If you are an administrator, public or private, you are liable for the workplace practices that occur under your supervision or authority.  Likewise, if you are an employer, public or private, you are responsible for the actions and inactions of your administrators/managers.

If I am talking like a lawyer, it’s because the lawyers are indeed talking.  If you are an employer, public or private, it’s probably a good idea that you start listening.

There are now 3 separate court decisions against Monsanto/Bayer concluding that “RoundUp” (a glyphosate based product), has caused or significantly contributed to the development of cancer (non-Hodgkin’s lymphoma) in the plaintiffs who brought suit.

3 separate judges, 3 separate juries, 3 separate sets of circumstances, 4 different plaintiffs – all yielding the same or similar conclusion.  The most recent decision awarded two plaintiffs over $1 billion dollars apiece.  Granted that amount will likely be reduced upon appeal, but even the lowest award in the three cases cited exceeds $78 million dollars.

News reports indicate over 13,000 (and counting) additional plaintiffs have filed similar lawsuits against Monsanto, alleging their products cause non-Hodgkin lymphoma and that the company has hidden the risks.

It’s only a matter of time, until plaintiffs attorneys shift their gaze to large employers that knew or should have known about the danger these chemicals posed to their employees and the public.

One would hope that public/private “risk reduction managers”are taking notice, and taking action.  Even if the Mayor, the Council, legislators and the Governor are still living in the dark ages and believe that “there is nothing wrong with RoundUp” and thus are not concerned about worker safety or the publics health, one would think they would at least worry about the financial exposure.  

Faced with a relentless flow of science (and court cases) pointing to the health risks of various toxic herbicides and pesticides used or regulated by their administration, history will show they were proactive and erred on the side of protecting the health of their workers and the public – or that they put the interests of big business and corporate profits first and foremost. 

The State of Hawaii and the various Counties, use large amounts of RoundUp and related products daily for “weed control” along highways AND in our public schools and parks.

How many gallons or pounds of herbicide is used in Hawaii is anyones guess, because the State does not require the reporting of glyphosate or RoundUp related products.  I repeat, the State has no clue how much is used, purchased or sold in Hawaii.  This fact alone, to me anyway (and possibly to a jury in the future), demonstrates gross negligence on the State’s part. 

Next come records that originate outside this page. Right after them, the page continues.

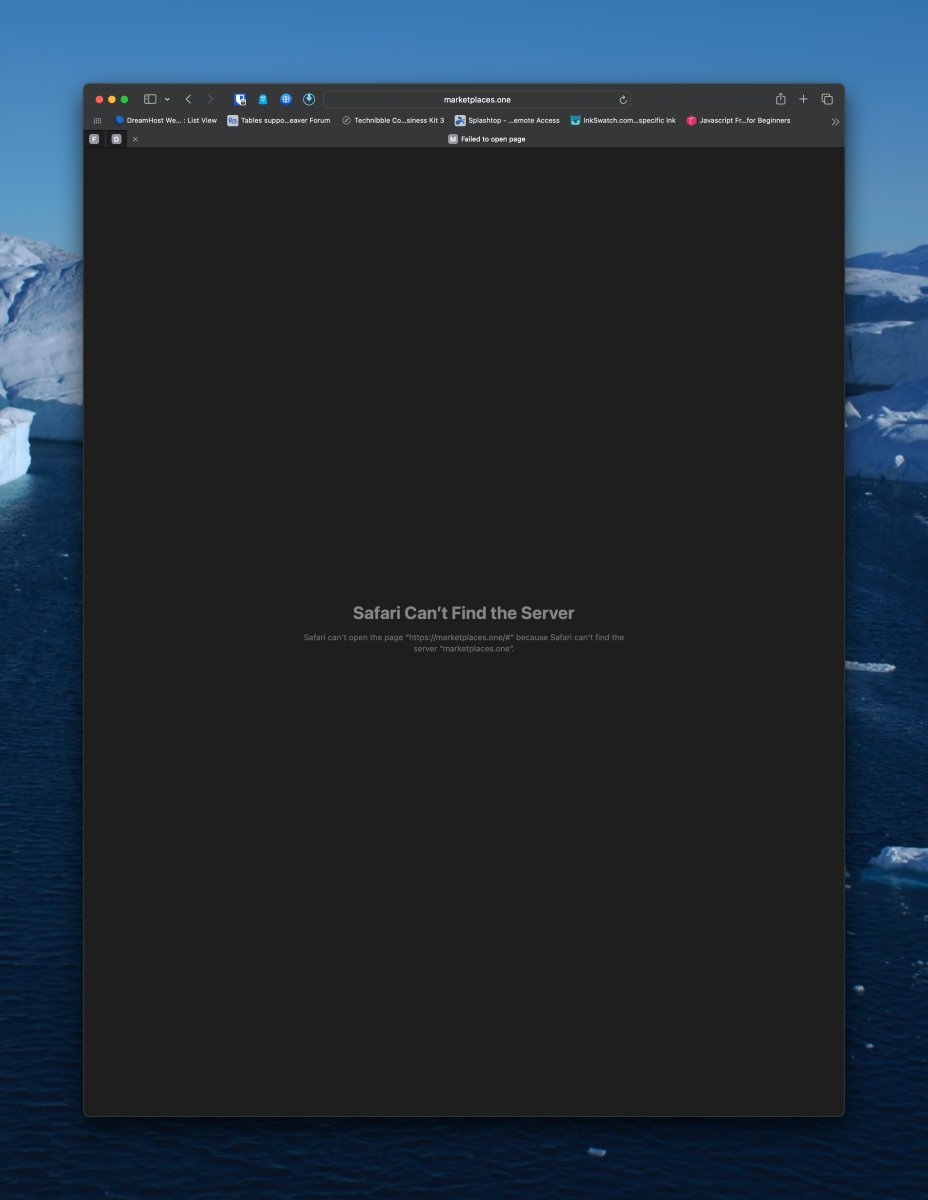The height and width of the screenshot is (1200, 928).
Task: Click the blue globe extension icon
Action: (x=286, y=99)
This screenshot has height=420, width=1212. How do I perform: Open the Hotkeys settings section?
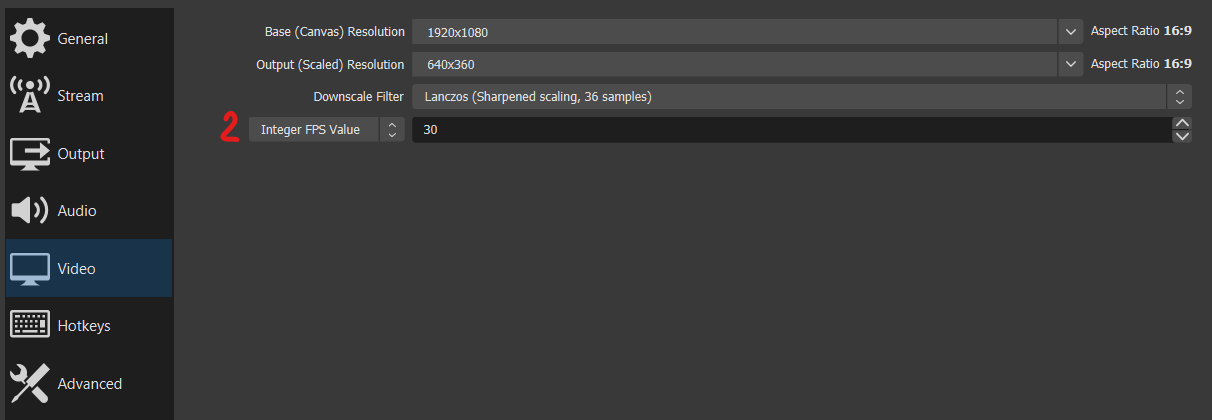(x=84, y=326)
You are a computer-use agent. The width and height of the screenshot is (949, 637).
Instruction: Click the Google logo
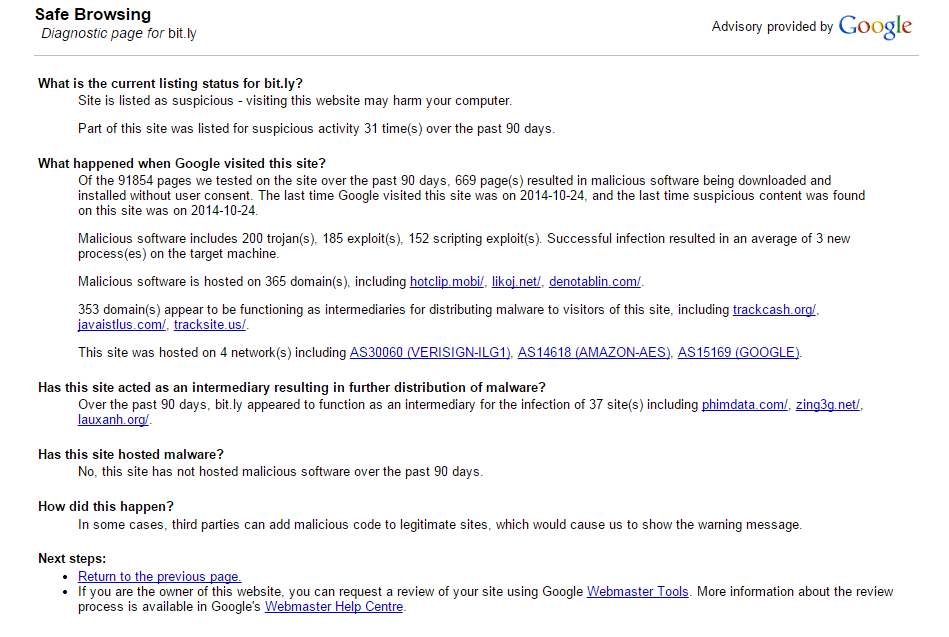pyautogui.click(x=875, y=27)
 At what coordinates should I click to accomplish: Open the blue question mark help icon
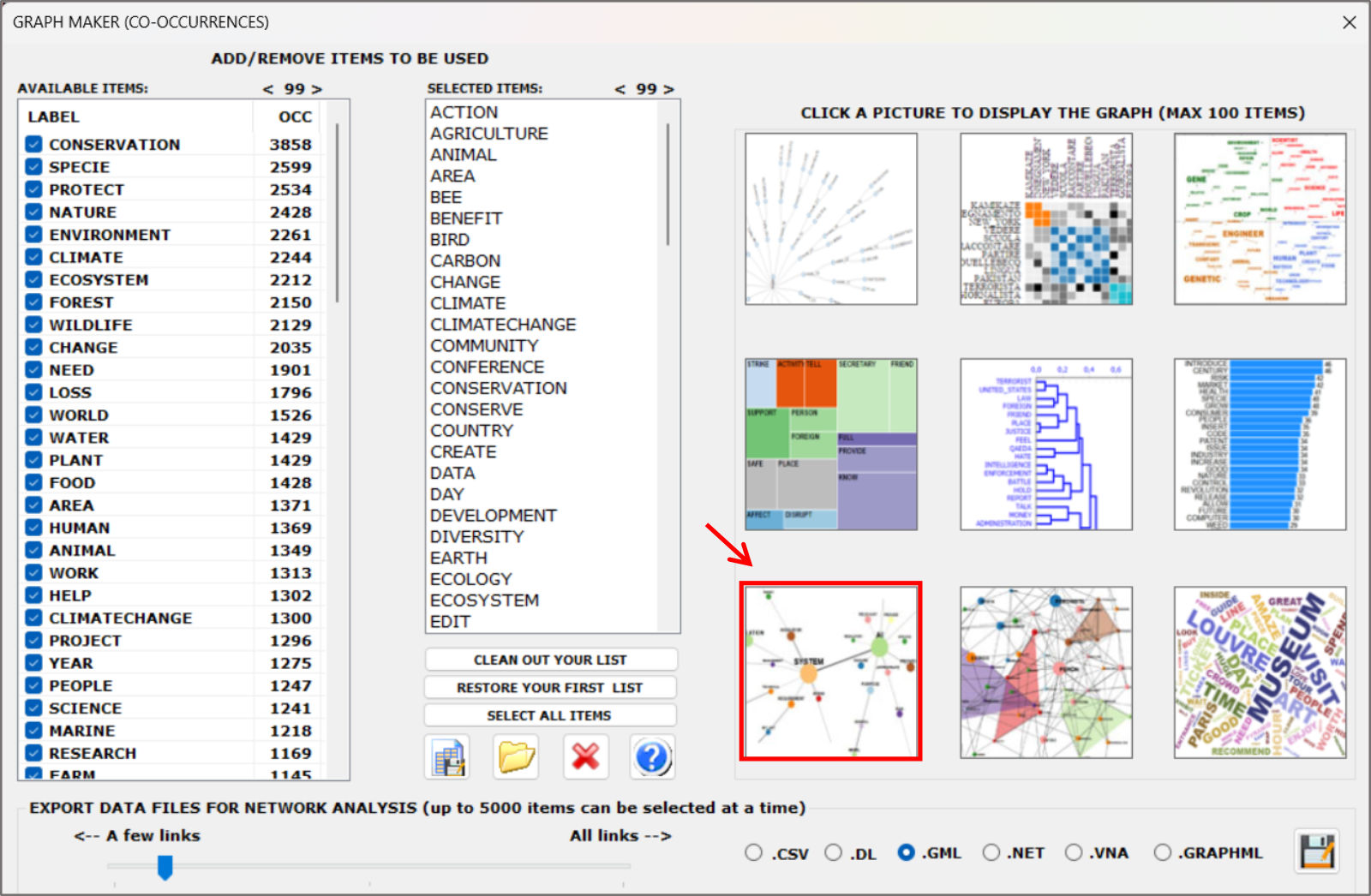[652, 757]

The State Attorney General and County legal advisors are also no doubt, aware of the three separate court cases and of the 13,000 (and counting) plaintiffs who are waiting for their turn. 

If they are fulfilling their fiduciary duty, the State and County legal advisors have informed the Governor and the Mayor of the existence of the legal issue and potential liability.  Perhaps a legislator or councilmember has requested a formal legal opinion (or not), asking the Attorney General to opine as to the State or County liability for failure to protect its workers and the public from the widespread use of these products on public lands and around public facilities (thinks schools, parks, walking paths etc).  If such a legal opinion were provided, I suspect it would show that in light of the recent court developments, it is in the best interest of both the state and the counties to eliminate and/or severely reduce the use of these chemicals. 

Action to reduce or eliminate the use of herbicides can be taken by the rank and file managers, their supervisors and department and division heads TODAY without the need for a change in the law.  Labor unions can also demand TODAY greater protections for their workers.  Principals, individual teachers and parents can and should engage this conversation and request an elimination of the use of herbicides on school grounds TODAY. 

Ultimately our political leaders must take action.  But even without their action, the problem can be solved TODAY – but the public must write the letters, make the calls and demand action.

The days of plausible deniability are over.